For something as pinpoint as a gene, gene therapy can be a blunt tool for treating diseases that affect parts of the body, like the muscle or the heart, that are harder for treatments to reach.
It’s a problem that continues to frustrate researchers and drugmakers, despite the rapid progress the field has made over the past decade.
A two-year-old startup debuting publicly Thursday claims to have the technology to solve it, and has raised $51 million to try. Unusually for a young biotechnology company, the startup, called Kate Therapeutics, already has a deal with a large pharmaceutical firm, also revealing Thursday a licensing agreement with Astellas Pharma.
Kate's claim to an advantage is two-part. The company has at its disposal engineered forms of the viral shells, or capsids, that researchers use to wrap genes for transport into the body, where they are meant to correct a genetic deficit or flaw. Kate also holds technology to adapt the genetic cargo those shells carry so it’s expressed only at the right place.
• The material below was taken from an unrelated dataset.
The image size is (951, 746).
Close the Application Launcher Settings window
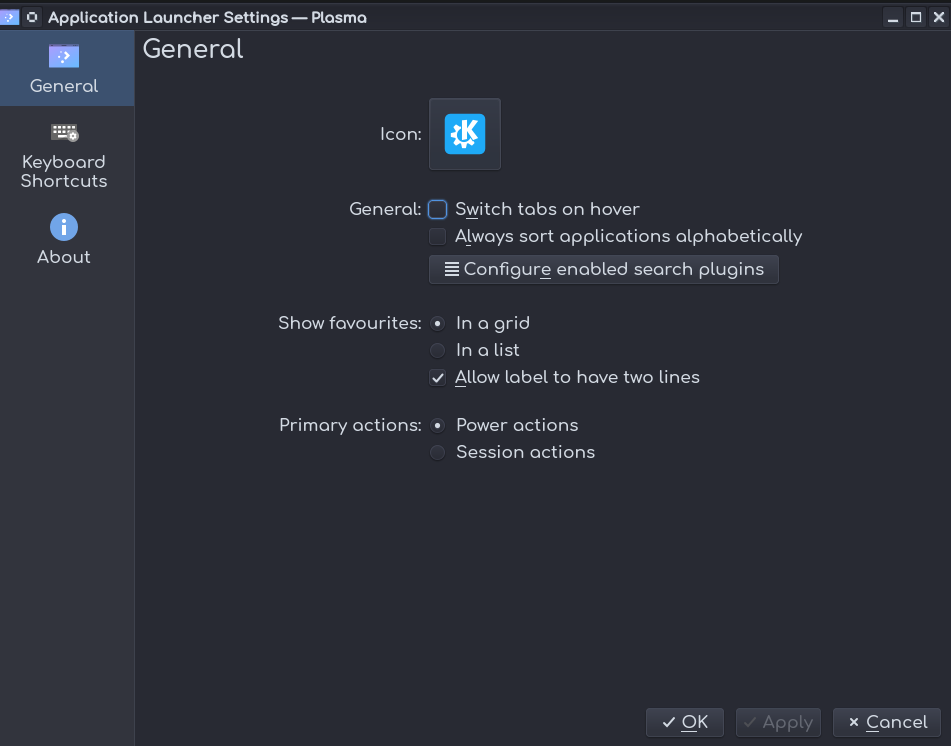point(938,17)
Kate’s capsids are based on research done by its co-founder and chief scientific officer, Sharif Tabebordbar, and his colleagues at the Broad Institute of MIT and Harvard. Published in Cell in September 2021, their work described a method to generate and select capsids that can target skeletal and cardiac muscle with greater efficiency than others that are now commonly used in gene therapy.
“The goal was to evolve these capsids, starting with AAV9, which is the capsid that companies are using in clinical trials now, and modify them in a way to transduce muscle tissue more effectively,” said Tabebordbar.
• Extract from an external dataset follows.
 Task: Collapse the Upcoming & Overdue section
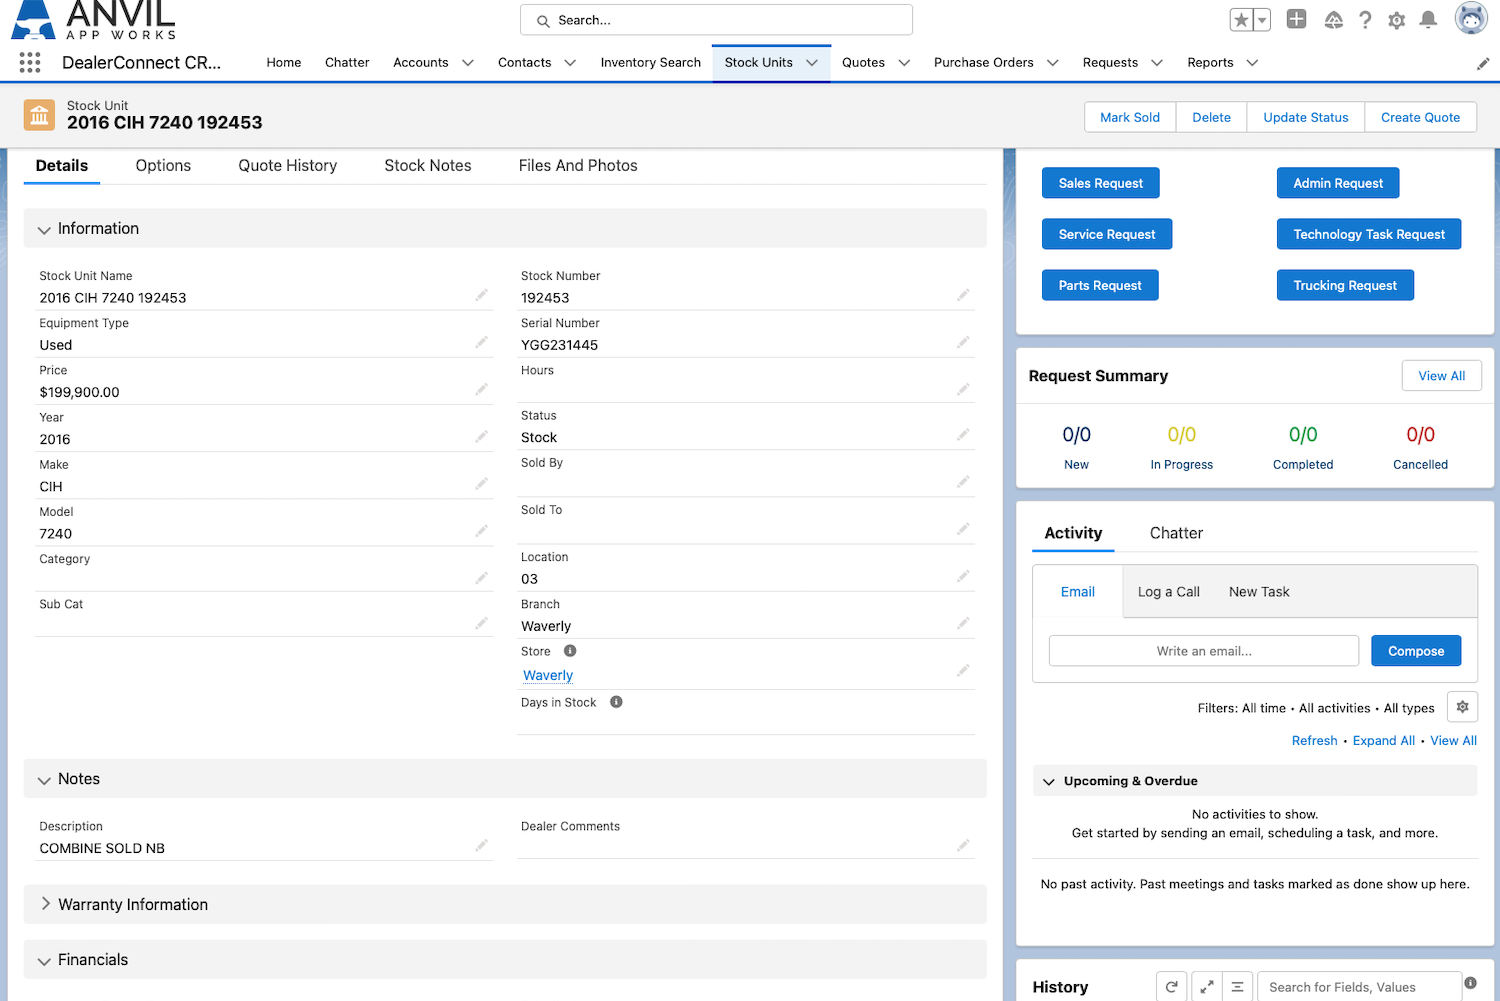(x=1049, y=782)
Their research, which was noticed by former National Institutes of Health director Francis Collins, could offer a safer way of delivering therapeutic genes into muscle. Existing gene therapies, built around less precise capsids, often end up in the liver and, to compensate, drugmakers use high doses that can cause dangerous side effects.
Astellas has firsthand experience with these concerns, having paused development of a gene therapy for a neuromuscular disease called X-linked myotubular myopathy after the deaths of four boys participating in the company’s trial.
The gene therapy Astellas is licensing from Kate is also aimed at X-linked myotubular myopathy, and drew the pharma’s interest about a year ago, according to Kate CEO Kevin Forrest. A researcher with ties to both companies was impressed by Kate’s preclinical data and encouraged the startup to reach out to Astellas, which saw an opportunity to expand its research around the disease.
“When we saw the data from Kate, it definitely got our attention and we were very keen to have [Kate’s therapy] be part of our program,” Richard Wilson, an executive with Astellas Gene Therapies, wrote in an email. “It is [Kate’s capsid technology] that is the key component to allow us to do something we otherwise would be unable to do.”
Financial terms of the deal were not disclosed, and Wilson did not give a timeline for advancing the therapy into clinical trials. However, he indicated that Astellas would start tests for its manufacturing and for preparing its entry into human testing.
The licensing by Astellas is a sign of the value Kate’s platform can deliver, said Clare Ozawa, a managing director at Versant Ventures, which joined founding investor Westlake Village BioPartners to lead Kate’s Series A round. (Another gene therapy developer, Sarepta Therapeutics, has licensed the capsid technology from the Broad for use in Duchenne muscular dystrophy. Forrest said Kate holds rights from the Broad for specific capsids, and has licensed the broader platform.)
The Series A, along with Astellas’ upfront payment, will fund the rest of Kate’s research, which focuses on two other genetic diseases of the muscle — myotonic dystrophy type 1 and facioscapulohumeral muscular dystrophy, both of which typically develop in older adolescents or adults and are characterized by progressive weakness.
“First-generation gene therapies have focused primarily on younger patient populations and recessive genetic diseases because they are not very potent and use very high doses,” said Forrest, who was a principal at 5AM Ventures before working at two other biotechs. With its capsid and cargo tools, Kate has “the opportunity to go after more difficult-to-treat diseases, adult-onset diseases in heavier and older populations, and dominant genetic diseases.”
The two diseases being targeted are personal to Kate’s leadership: Tabebordbar’s father lives with facioscapulohumeral muscular dystrophy, while co-founder and University of Florida researcher Eric Wang has family members who have myotonic dystrophy.
Their company’s name also has a patient connection: Kate is the name of a young girl in Florida who has a congenital form of myotonic dystrophy.